A sidenote for those of you who are considering Japanese schooling for your child/ren; it’s important that you understand what the consequences of such a decision might be. I am thrilled that my oldest daughter had the opportunity to learn Japanese, and I am even more thrilled that we are back in Japan so she can pick up where she left off and continue to develop her Japanese language skills. But it’s crucial that you realize the extra burden that is placed on a child when they are expected to learn two languages. For the past nine years or so, Chantal has had to put in extra hours after school studying either English or Japanese. During her elementary years in Japanese schools (from kindergarten through fourth grade), Chantal was home schooled in English for a minimum of two hours three or four evenings a week; this was neither enjoyable for her or for me but it was absolutely necessary.
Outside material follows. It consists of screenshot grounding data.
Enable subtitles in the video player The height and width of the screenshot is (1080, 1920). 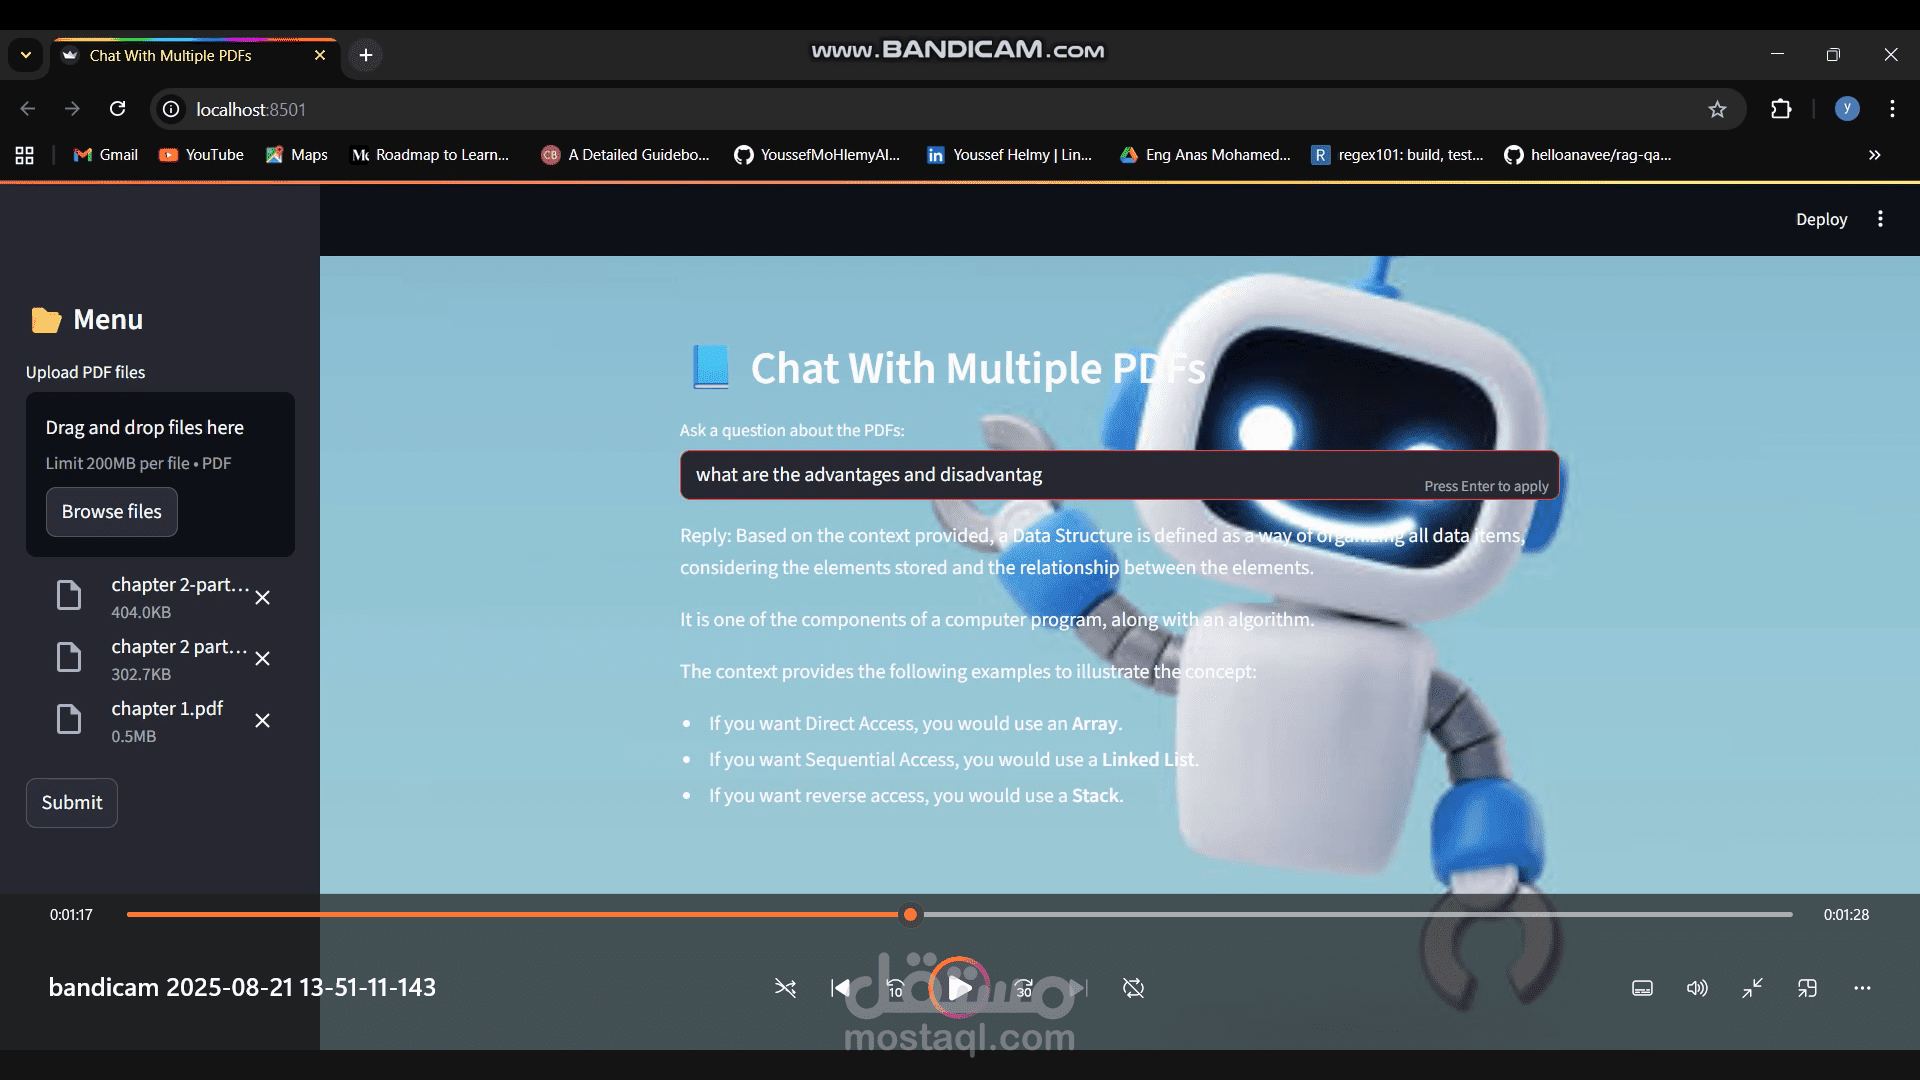coord(1642,988)
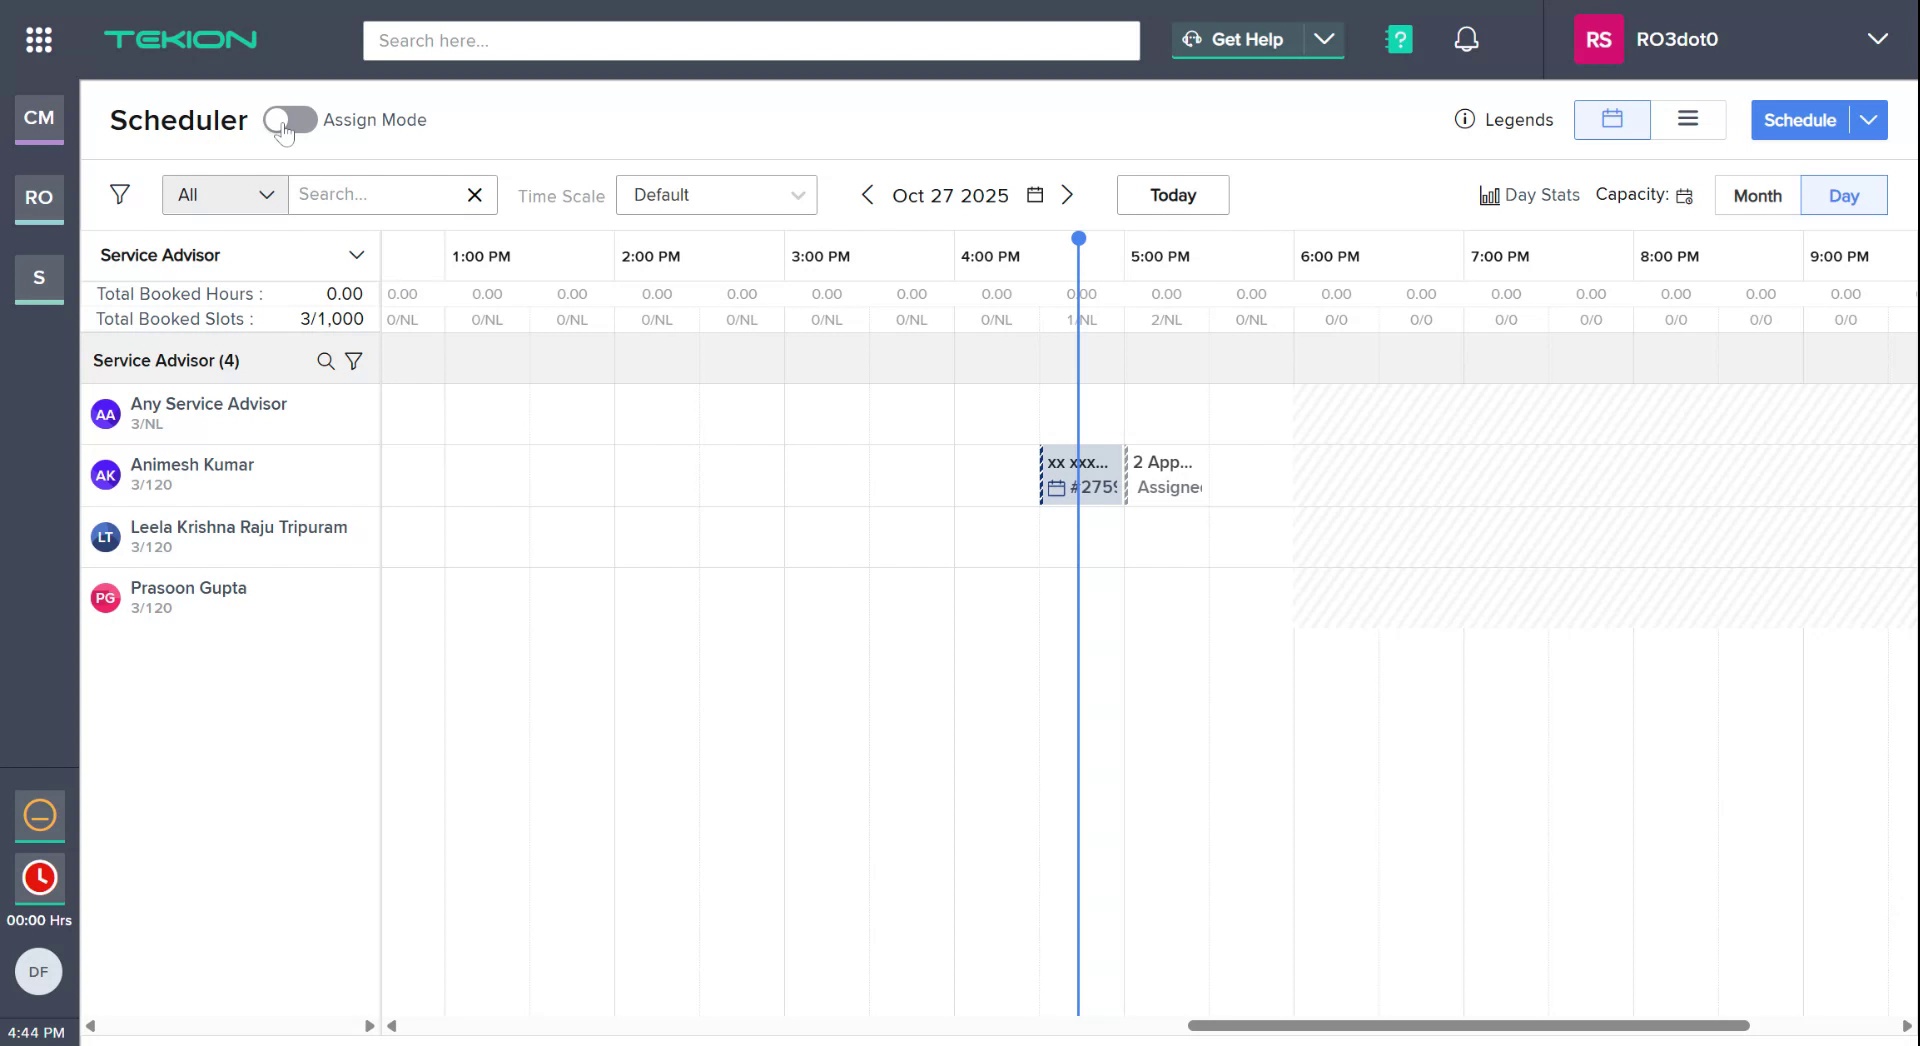
Task: Click the clock timer icon showing 00:00 Hrs
Action: 39,878
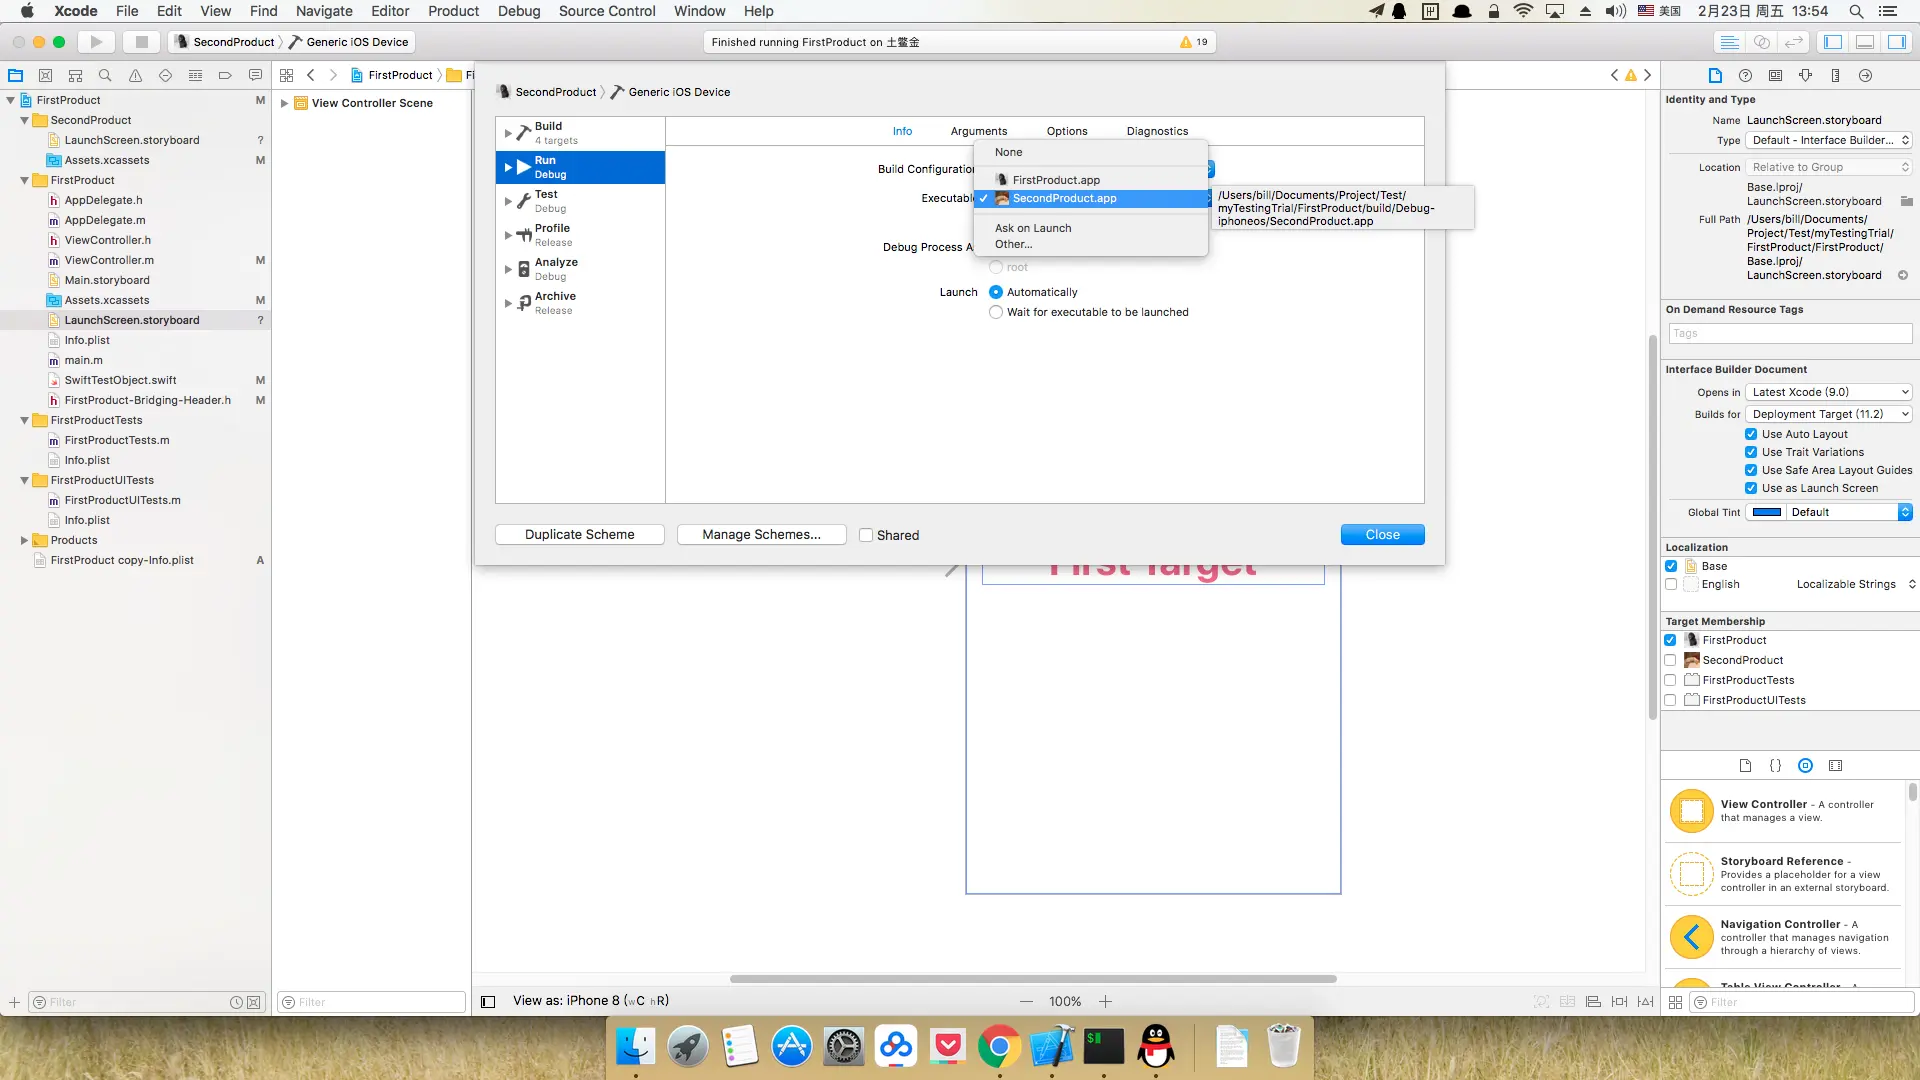Enable SecondProduct target membership checkbox

1670,660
In her fifth grade year, she went to school in New Zealand and coped reasonably well with the transition from Japanese to English schooling, however her sixth and seventh grade years in California were a little more demanding as she struggled to catch up with her peers. One of the disadvantages of Chantal being in a Japanese school during her younger years, was that I could not speak or understand Japanese and so I was never able to help her with her schoolwork or communicate effectively with her teachers during parent/teacher conferences. The consequences of not really knowing how Chantal was doing in school and not being able to assist her with her homework, is that she now struggles in some of her subjects because she never really understood some of the foundational concepts of what was taught to her when she was younger. Furthermore, the extra hours of study never ended when we left Okinawa; in New Zealand we found a Japanese lady who was able to tutor Chantal twice a week after school, and in California Chantal attended a Japanese school on Friday nights for two hours. Currently she is studying Japanese III at high school and she also sees a private tutor one afternoon a week. Chantal has often expressed resentment at having the extra workload placed upon her and we have spent many hours over the past few years disputing the need for her to continue learning both languages, but hard work and feelings aside, I’m hopeful that in the years to come the sacrifice will pay off and she will be able to appreciate her accomplishments.